== TASK INSTRUCTIONS ==
Repeat the lines of the material below exactly, beginning at the one with "Instruction: Click the 重置 button" and stopping after the last.

....

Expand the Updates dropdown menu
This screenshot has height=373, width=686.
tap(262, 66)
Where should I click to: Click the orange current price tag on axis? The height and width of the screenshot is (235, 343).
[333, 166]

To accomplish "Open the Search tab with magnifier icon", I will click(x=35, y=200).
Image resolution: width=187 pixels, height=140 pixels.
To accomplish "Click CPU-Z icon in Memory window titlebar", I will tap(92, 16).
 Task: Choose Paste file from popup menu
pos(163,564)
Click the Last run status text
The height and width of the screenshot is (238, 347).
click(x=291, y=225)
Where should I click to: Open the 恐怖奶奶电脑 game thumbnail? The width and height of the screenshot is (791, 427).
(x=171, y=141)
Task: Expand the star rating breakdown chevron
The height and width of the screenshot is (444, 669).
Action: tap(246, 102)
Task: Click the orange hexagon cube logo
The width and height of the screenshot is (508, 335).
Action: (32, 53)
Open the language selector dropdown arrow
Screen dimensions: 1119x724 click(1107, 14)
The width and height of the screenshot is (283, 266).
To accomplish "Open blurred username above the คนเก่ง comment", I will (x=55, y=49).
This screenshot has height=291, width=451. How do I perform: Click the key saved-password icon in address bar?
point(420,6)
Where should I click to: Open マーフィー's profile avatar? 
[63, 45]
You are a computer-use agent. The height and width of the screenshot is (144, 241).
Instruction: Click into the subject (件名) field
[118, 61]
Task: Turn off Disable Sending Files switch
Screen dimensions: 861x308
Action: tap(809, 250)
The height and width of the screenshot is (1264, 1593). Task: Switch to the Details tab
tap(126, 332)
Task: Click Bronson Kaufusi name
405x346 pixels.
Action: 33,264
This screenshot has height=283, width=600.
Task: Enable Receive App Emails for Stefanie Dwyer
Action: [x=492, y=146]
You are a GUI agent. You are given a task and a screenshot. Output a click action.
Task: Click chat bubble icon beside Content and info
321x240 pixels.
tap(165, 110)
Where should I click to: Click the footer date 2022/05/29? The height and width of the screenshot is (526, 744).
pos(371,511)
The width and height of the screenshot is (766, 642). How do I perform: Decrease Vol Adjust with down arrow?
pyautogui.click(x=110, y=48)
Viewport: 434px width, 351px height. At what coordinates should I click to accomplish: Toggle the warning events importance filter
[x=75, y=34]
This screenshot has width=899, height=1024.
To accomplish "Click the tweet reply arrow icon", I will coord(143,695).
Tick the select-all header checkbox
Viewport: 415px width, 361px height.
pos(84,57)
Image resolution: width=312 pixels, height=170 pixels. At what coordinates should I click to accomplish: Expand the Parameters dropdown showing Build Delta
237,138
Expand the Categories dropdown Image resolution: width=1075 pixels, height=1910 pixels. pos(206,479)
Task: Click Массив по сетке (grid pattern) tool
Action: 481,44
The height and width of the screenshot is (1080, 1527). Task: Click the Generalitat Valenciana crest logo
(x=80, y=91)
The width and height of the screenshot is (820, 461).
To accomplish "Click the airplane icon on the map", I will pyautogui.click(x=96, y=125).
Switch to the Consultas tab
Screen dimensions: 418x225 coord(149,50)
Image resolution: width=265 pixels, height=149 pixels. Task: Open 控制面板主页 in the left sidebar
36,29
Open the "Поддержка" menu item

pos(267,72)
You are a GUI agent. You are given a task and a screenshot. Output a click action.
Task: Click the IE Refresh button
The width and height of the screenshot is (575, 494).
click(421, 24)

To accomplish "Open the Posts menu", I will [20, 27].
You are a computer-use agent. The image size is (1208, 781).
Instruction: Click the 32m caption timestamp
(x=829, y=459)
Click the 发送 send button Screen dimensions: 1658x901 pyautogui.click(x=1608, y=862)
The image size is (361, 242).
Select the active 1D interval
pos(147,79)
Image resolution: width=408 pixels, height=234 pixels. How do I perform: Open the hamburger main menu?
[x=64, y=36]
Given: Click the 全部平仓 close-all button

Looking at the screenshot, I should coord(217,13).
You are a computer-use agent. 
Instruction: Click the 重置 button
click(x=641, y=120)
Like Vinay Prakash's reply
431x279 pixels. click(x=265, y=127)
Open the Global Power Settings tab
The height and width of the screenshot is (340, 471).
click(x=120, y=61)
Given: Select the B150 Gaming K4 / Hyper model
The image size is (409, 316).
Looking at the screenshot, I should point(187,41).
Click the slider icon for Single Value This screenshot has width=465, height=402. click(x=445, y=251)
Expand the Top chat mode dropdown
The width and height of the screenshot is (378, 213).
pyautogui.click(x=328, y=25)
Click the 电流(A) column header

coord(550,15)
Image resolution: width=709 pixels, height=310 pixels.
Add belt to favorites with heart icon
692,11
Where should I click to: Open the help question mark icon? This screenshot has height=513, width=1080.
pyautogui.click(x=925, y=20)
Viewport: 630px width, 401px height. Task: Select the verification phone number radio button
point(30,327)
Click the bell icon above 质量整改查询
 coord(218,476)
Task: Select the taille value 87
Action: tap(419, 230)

....

== WRITTEN SOLUTION ==
Instruction: Click the 重置 button
click(x=641, y=120)
Like Vinay Prakash's reply
431x279 pixels. click(x=265, y=127)
Open the Global Power Settings tab
The height and width of the screenshot is (340, 471).
click(x=120, y=61)
Given: Select the B150 Gaming K4 / Hyper model
The image size is (409, 316).
Looking at the screenshot, I should point(187,41).
Click the slider icon for Single Value This screenshot has width=465, height=402. click(x=445, y=251)
Expand the Top chat mode dropdown
The width and height of the screenshot is (378, 213).
pyautogui.click(x=328, y=25)
Click the 电流(A) column header

coord(550,15)
Image resolution: width=709 pixels, height=310 pixels.
Add belt to favorites with heart icon
692,11
Where should I click to: Open the help question mark icon? This screenshot has height=513, width=1080.
pyautogui.click(x=925, y=20)
Viewport: 630px width, 401px height. Task: Select the verification phone number radio button
point(30,327)
Click the bell icon above 质量整改查询
 coord(218,476)
Task: Select the taille value 87
Action: tap(419, 230)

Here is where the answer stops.